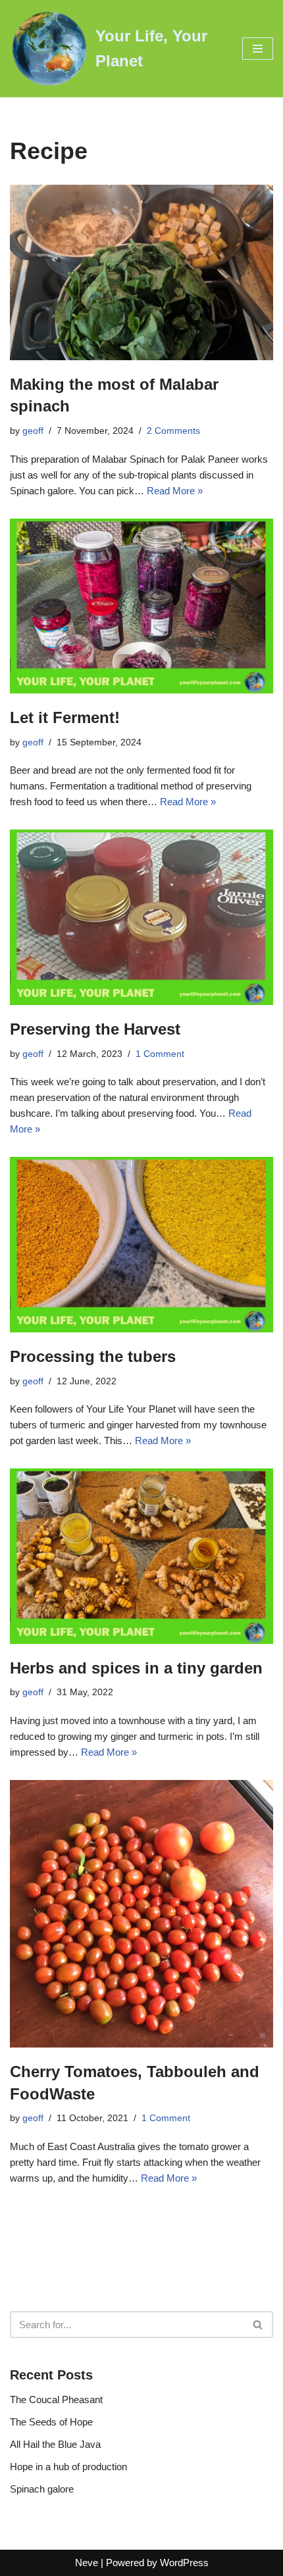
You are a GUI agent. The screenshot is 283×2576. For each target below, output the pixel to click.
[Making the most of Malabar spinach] (141, 272)
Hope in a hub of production (68, 2466)
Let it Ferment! (65, 717)
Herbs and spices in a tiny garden (136, 1668)
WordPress (184, 2562)
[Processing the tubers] (141, 1244)
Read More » (175, 490)
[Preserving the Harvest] (141, 917)
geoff (32, 431)
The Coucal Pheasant (56, 2399)
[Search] (258, 2324)
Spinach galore (42, 2488)
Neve (86, 2562)
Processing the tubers (93, 1356)
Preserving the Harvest (95, 1029)
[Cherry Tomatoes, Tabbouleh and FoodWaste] (141, 1914)
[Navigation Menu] (257, 48)
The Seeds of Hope (51, 2421)
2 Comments (173, 431)
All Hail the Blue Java (55, 2444)
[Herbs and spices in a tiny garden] (141, 1556)
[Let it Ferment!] (141, 606)
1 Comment (160, 1054)
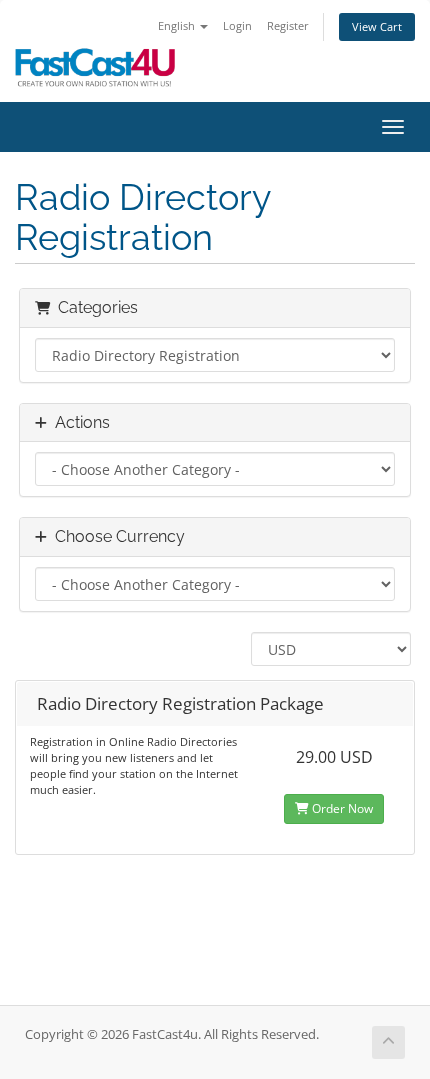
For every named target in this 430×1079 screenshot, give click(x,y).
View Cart (377, 26)
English (178, 25)
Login (237, 25)
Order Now (341, 808)
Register (288, 25)
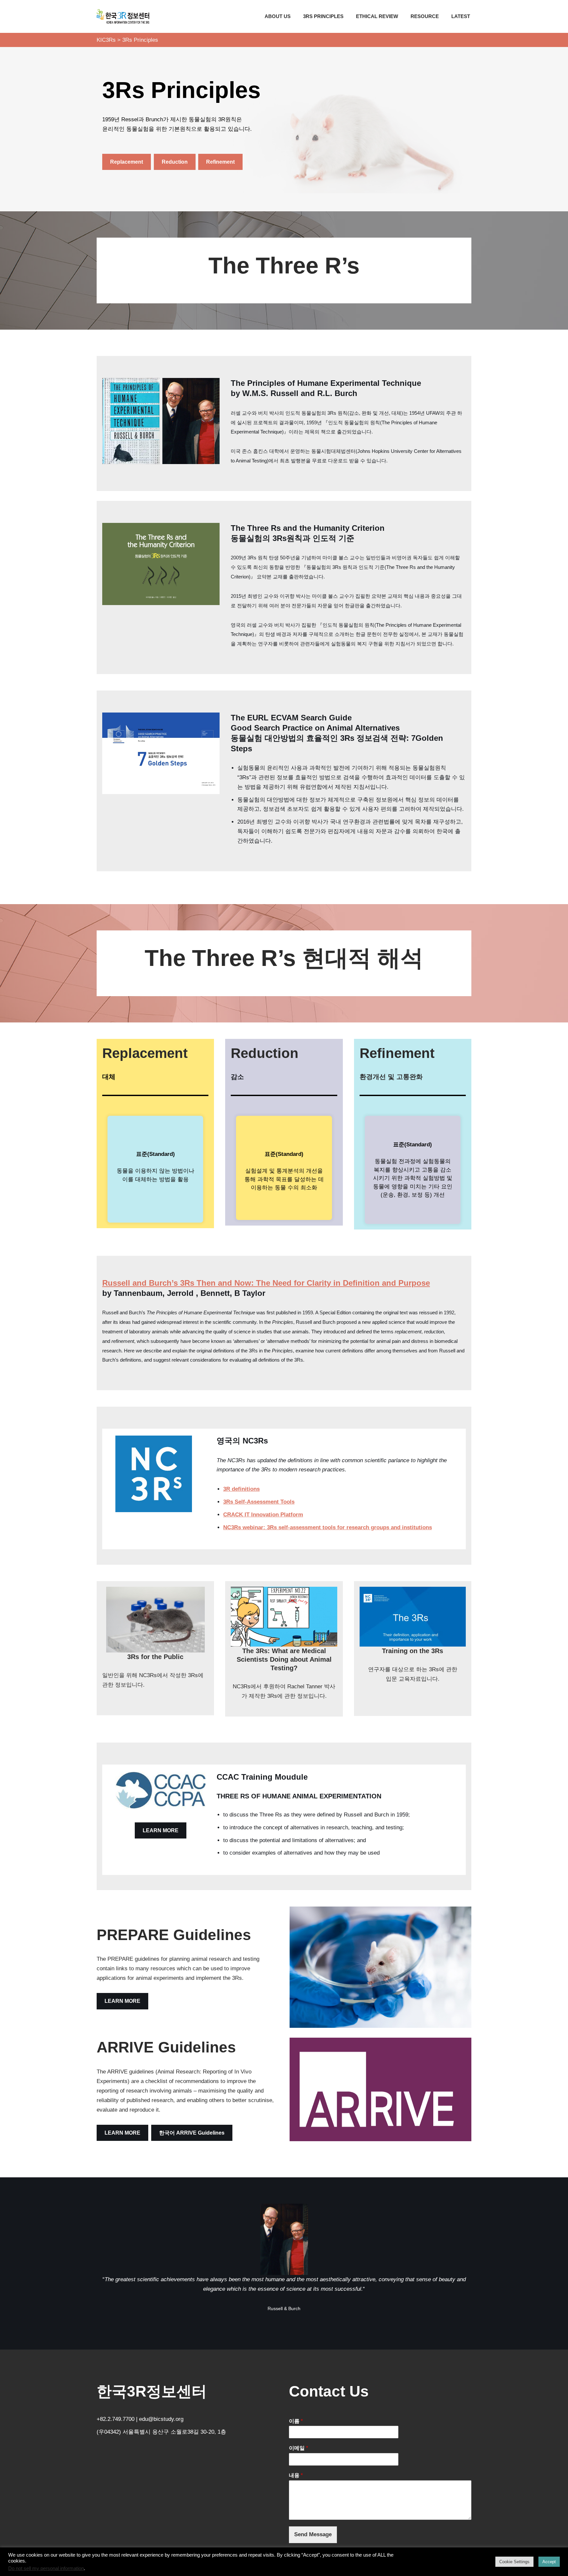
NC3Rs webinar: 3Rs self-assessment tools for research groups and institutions (327, 1527)
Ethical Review (377, 16)
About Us (278, 16)
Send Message (313, 2534)
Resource (425, 16)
-------
=== TASK DETAILS ===
Gather all lines from the records above in which "garden" appears.

=== YOUR SOLUTION ===
Herbs and spices in a tiny garden (136, 1668)
[Herbs and spices in a tiny garden] (141, 1556)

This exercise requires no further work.